L’entraîneur de Montpellier veut y croire malgré la nouvelle défaite des siens ce dimanche à domicile face à Rennes (0-4).
L’entraîneur de Montpellier Jean-Louis Gasset a pointé la défaillance mentale de son équipe de Montpellier, balayée à la Mosson par Rennes (4-0), lors de la 24e journée de Ligue 1.
«C’est le mental, sûrement. Dès qu’on prend un but, on dirait qu’on a perdu le match. On vient de faire un mois de février, où on a perdu les cinq matches. On a pris 14 buts, et on en a marqué un. Donc dès qu’on prend un but, je sens qu’il y a une espèce de cassure, et ensuite, comme on est mené au score, on est obligé de prendre un peu plus de risques, d’enlever un défenseur et de jouer avec un milieu de plus, et là on voit nos lacunes», a témoigné l’expérimenté technicien. Avec cinq points de retard sur Le Havre, nouveau barragiste, Montpellier étouffe son espoir de se maintenir à l’issue de sa 16e saison d’affilée en Ligue 1.
«L’écart n’est pas irrémédiable»
«On espérait, dans ce mois de février, contre des équipes plus huppées que nous, que ce soit Lens, que ce soit Nice, que ce soit Rennes, grignoter quelque chose pour rester au contact. L’écart n’est pas irrémédiable. Donc, ça va nous obliger à faire un mois d’avril de haut niveau», affirme-t-il, conscient du retard accumulé et de la confiance envolée après ce cinquième échec d’affilée.

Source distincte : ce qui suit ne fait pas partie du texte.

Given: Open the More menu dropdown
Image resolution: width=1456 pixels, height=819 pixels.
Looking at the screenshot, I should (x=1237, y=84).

«Quatre buts contre Lyon (4-1), quatre ce soir contre Rennes, c’est dur à digérer. Dès demain matin, il faudra dire qu’on est encore là, qu’on est encore en vie. C’est vrai que ça fait deux week-ends où l’écart se creuse un petit peu, mais que les trois équipes qui sont devant nous, on les reçoit», a-t-il conclu.